Exercise goal.
Turn the lines of the entries below into a numbered list, skipping any blank lines and leaving out the pictures.

The records.
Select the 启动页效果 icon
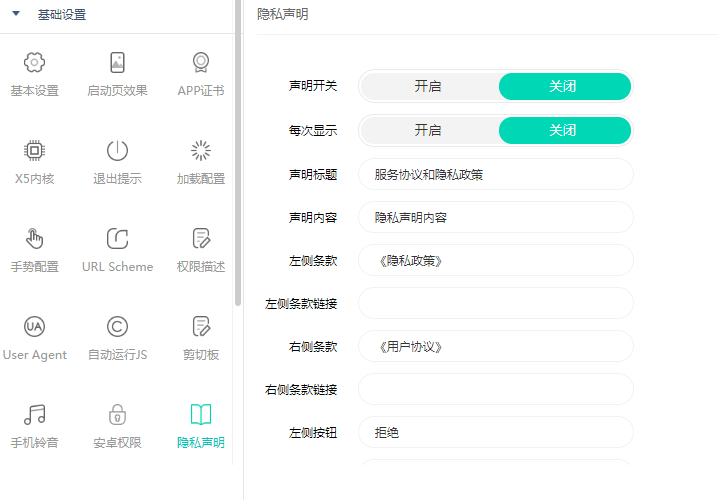Screen dimensions: 718x500 click(x=117, y=62)
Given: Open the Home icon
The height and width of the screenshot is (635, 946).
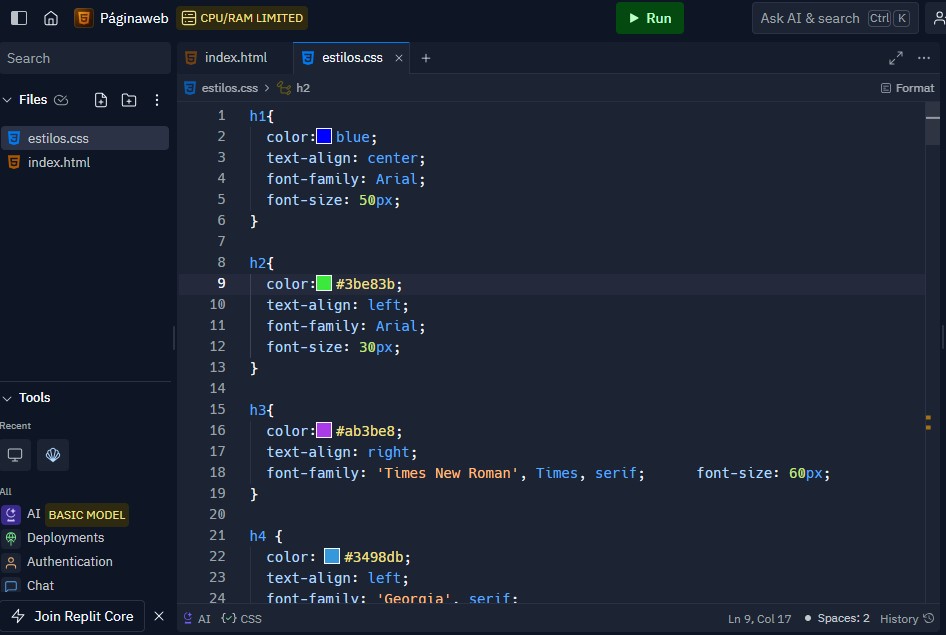Looking at the screenshot, I should pyautogui.click(x=51, y=18).
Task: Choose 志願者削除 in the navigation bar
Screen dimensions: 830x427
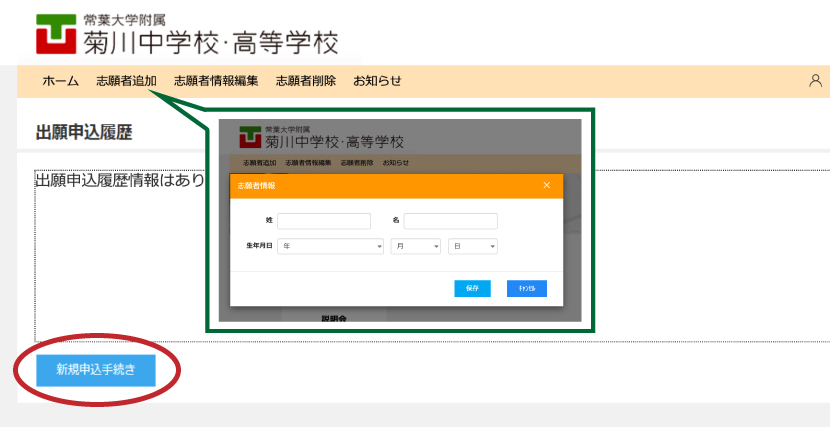Action: point(306,81)
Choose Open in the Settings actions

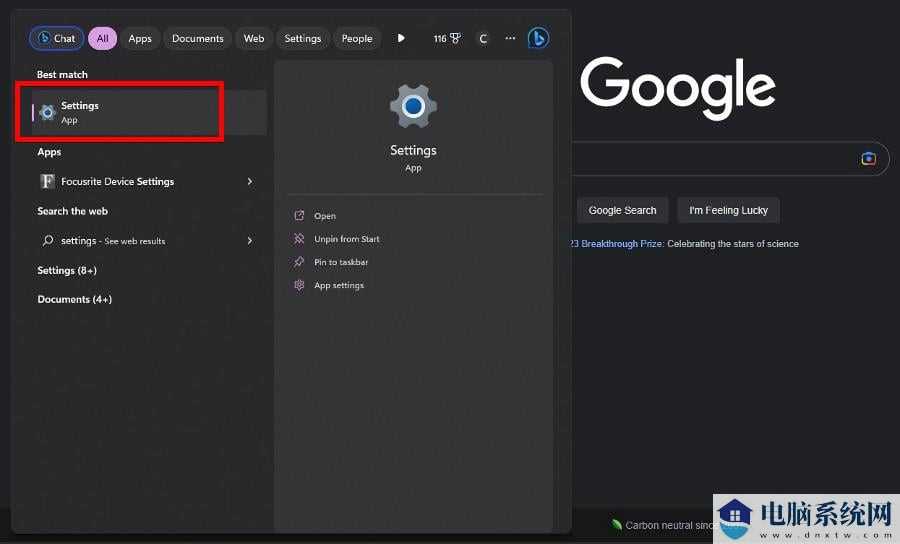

Worked solution.
1. Select the 启动页效果 icon
2. Screen dimensions: 718x500 click(x=117, y=62)
3. Given: Open the Home icon
4. The height and width of the screenshot is (635, 946).
5. Looking at the screenshot, I should pyautogui.click(x=51, y=18).
6. Task: Choose 志願者削除 in the navigation bar
7. Screen dimensions: 830x427
8. Action: point(306,81)
9. Choose Open in the Settings actions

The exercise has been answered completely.